:: EXTRACTED INFORMATION
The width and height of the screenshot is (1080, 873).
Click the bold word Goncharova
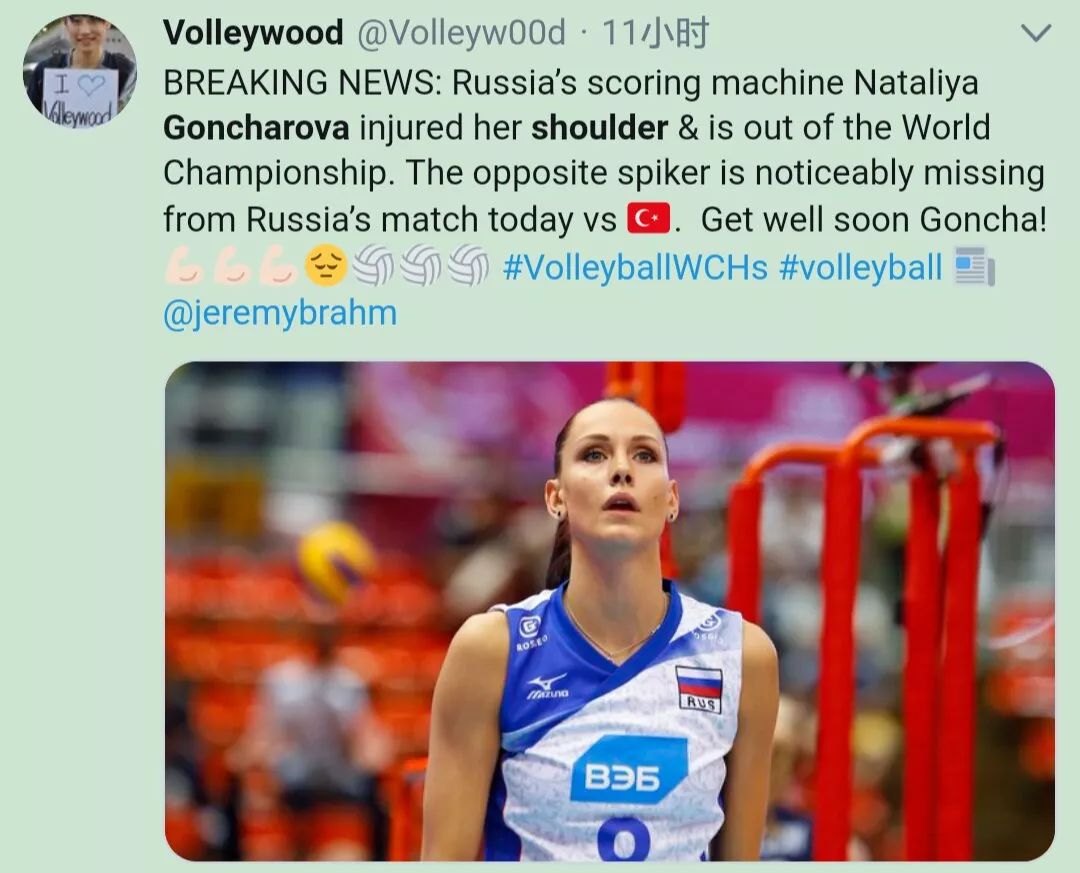pyautogui.click(x=256, y=127)
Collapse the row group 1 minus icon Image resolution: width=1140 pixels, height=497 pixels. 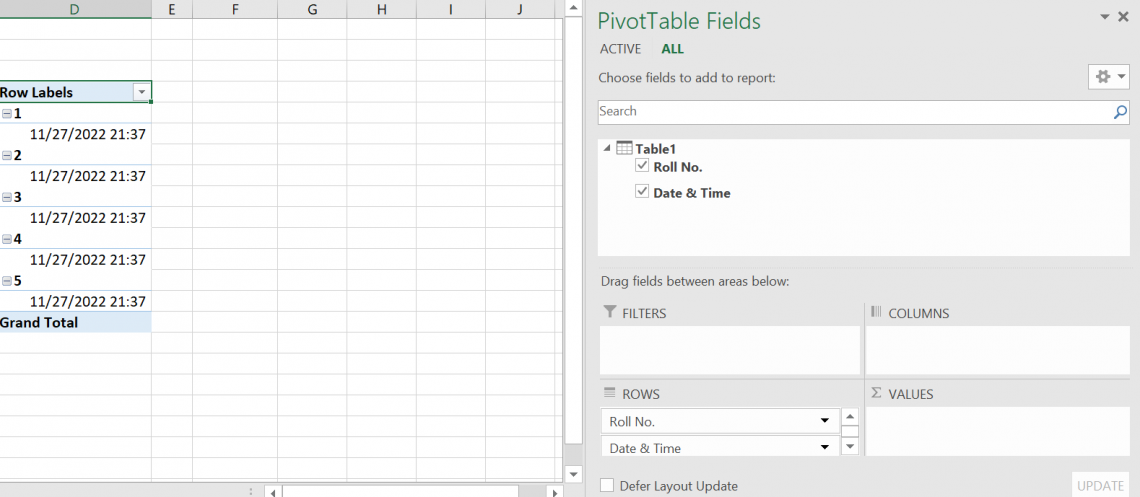pyautogui.click(x=7, y=114)
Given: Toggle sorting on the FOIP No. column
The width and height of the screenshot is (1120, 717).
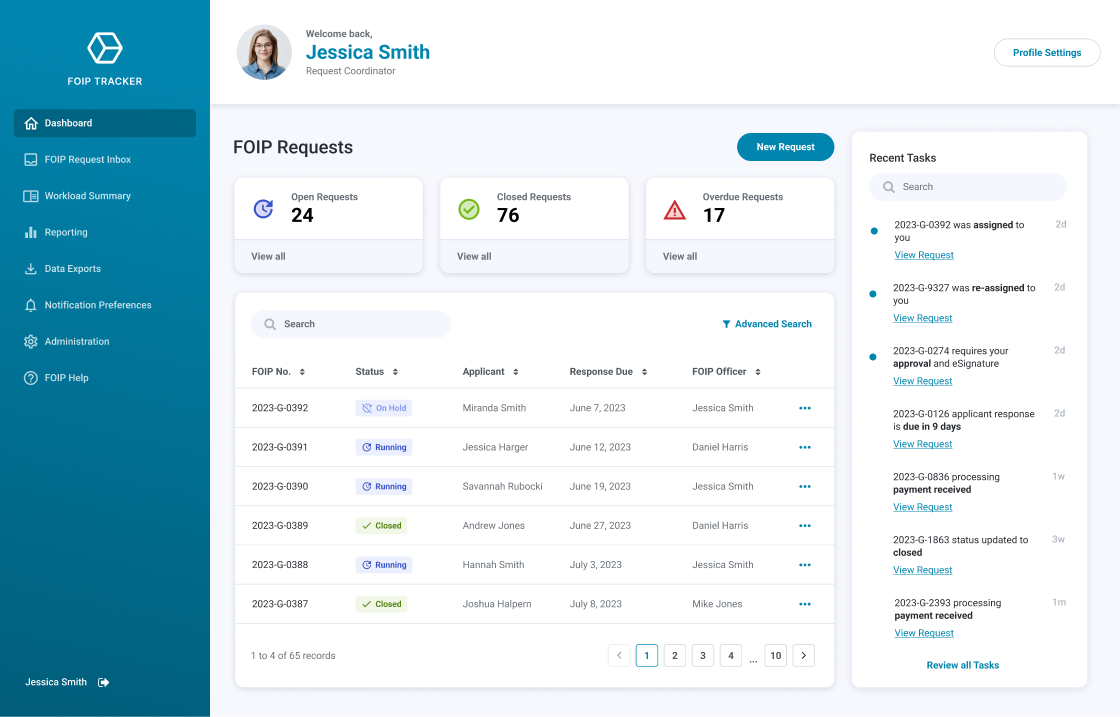Looking at the screenshot, I should 302,371.
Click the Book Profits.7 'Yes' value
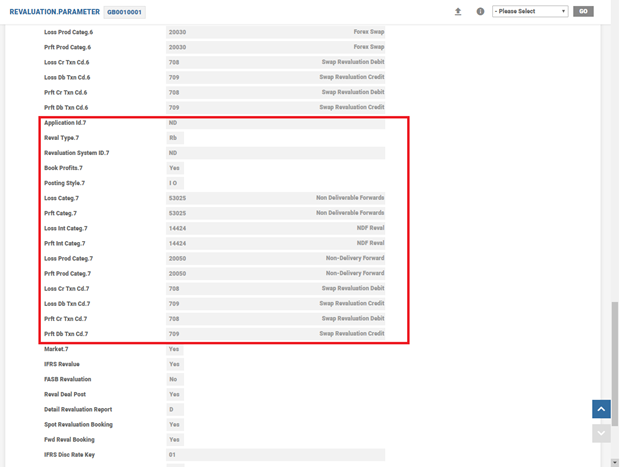 click(x=175, y=168)
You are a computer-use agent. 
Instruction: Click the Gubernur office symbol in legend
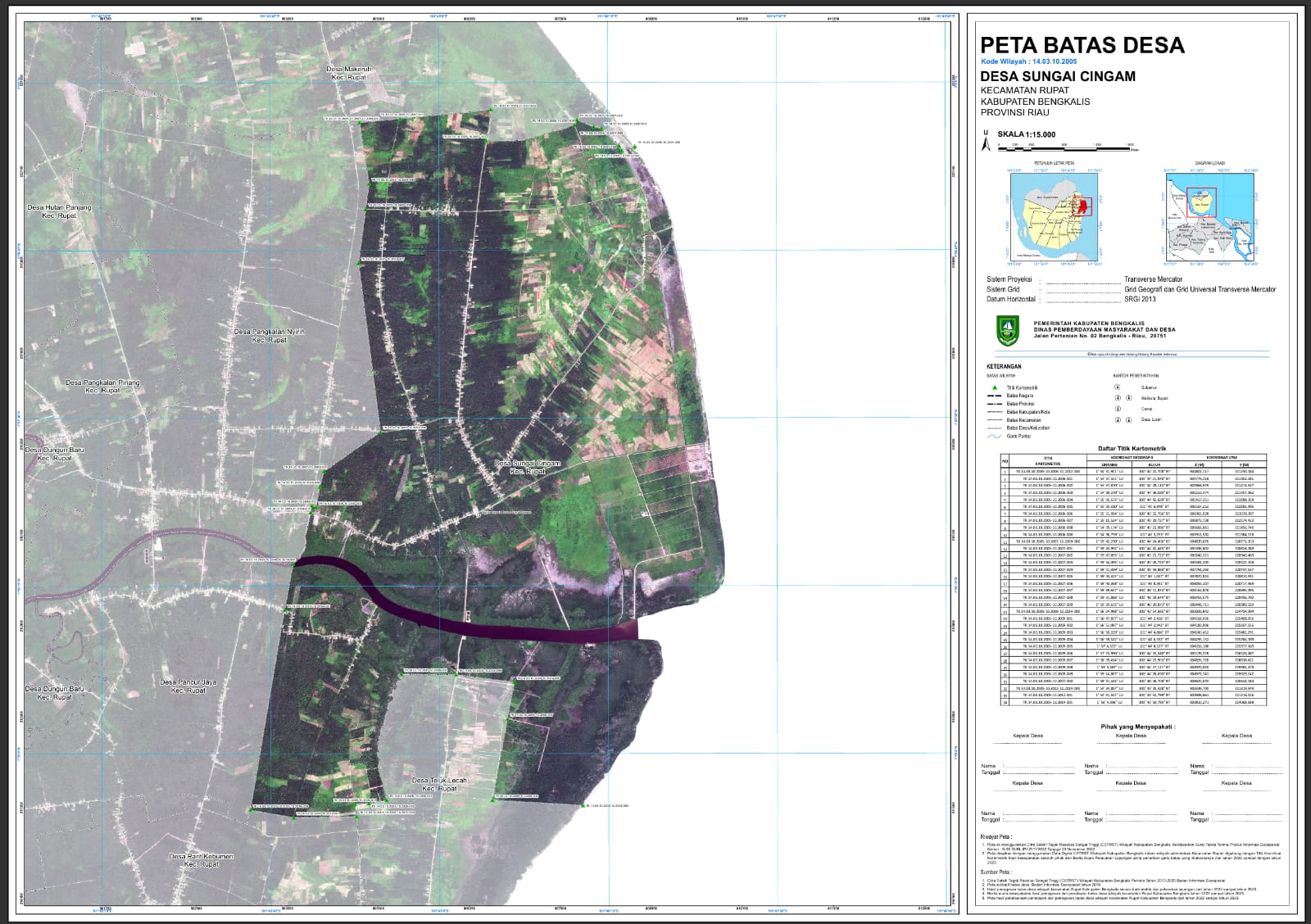coord(1117,387)
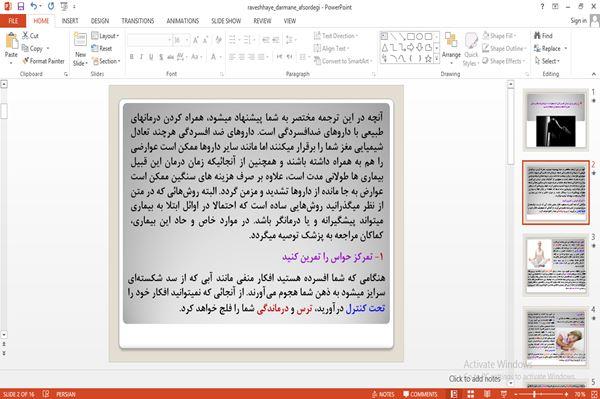Click the New Slide icon
This screenshot has width=600, height=399.
80,40
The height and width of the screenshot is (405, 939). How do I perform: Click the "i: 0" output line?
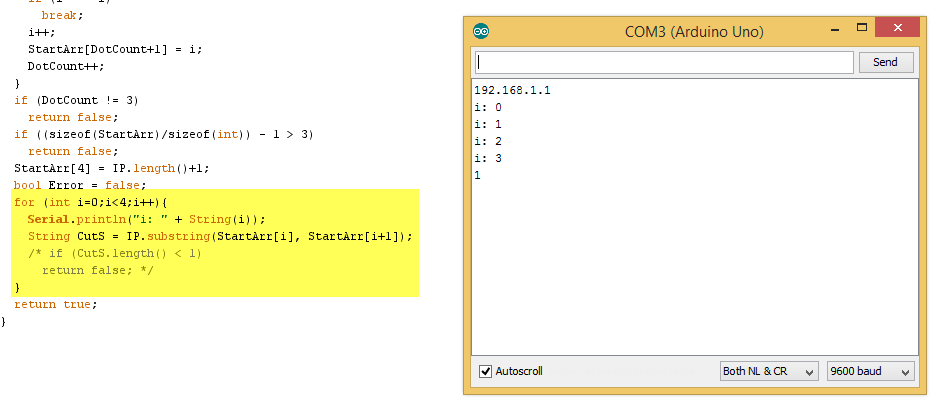(x=488, y=107)
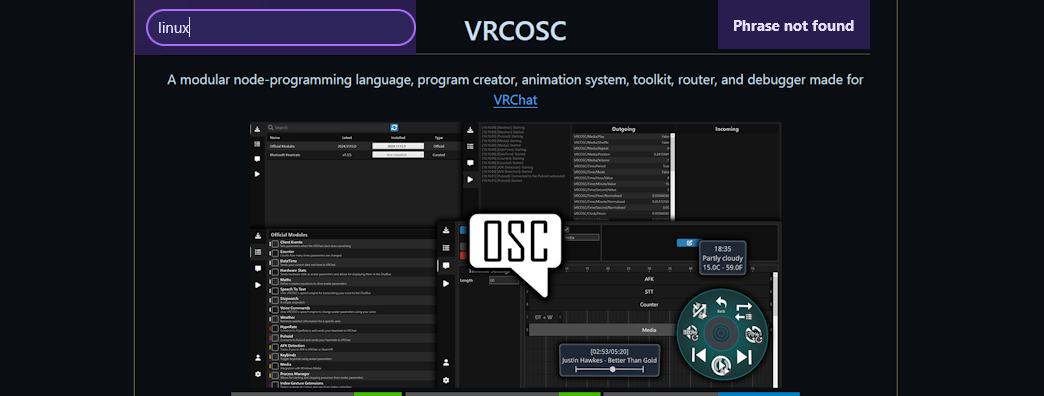
Task: Toggle the Client Events module checkbox
Action: pyautogui.click(x=275, y=244)
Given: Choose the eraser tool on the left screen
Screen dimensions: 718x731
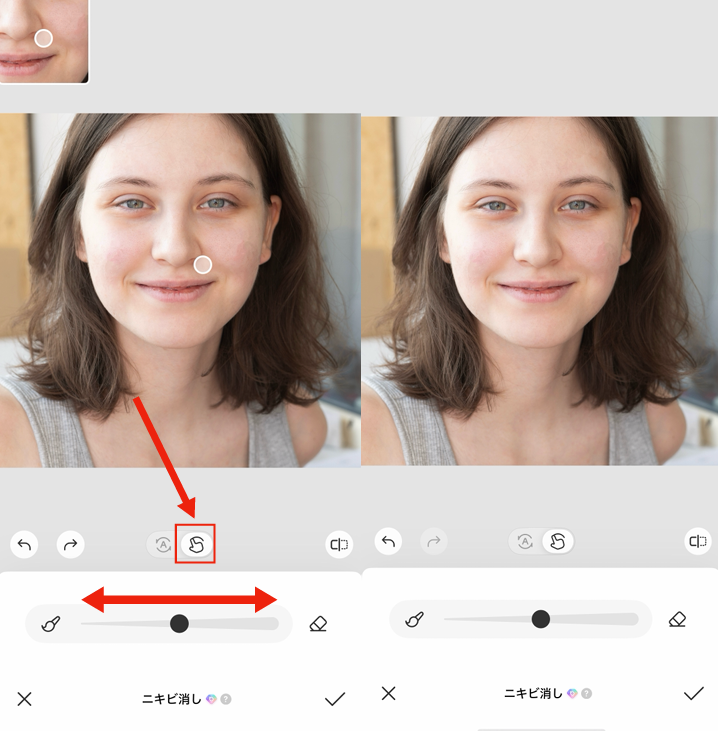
::::
■ **TASK DETAILS**
Make an exact copy of the lines of the records from the line containing "Given: Choose the" through the final line, both ends included, but not of the pictures.

■ **WRITTEN RESPONSE**
Given: Choose the eraser tool on the left screen
Screen dimensions: 718x731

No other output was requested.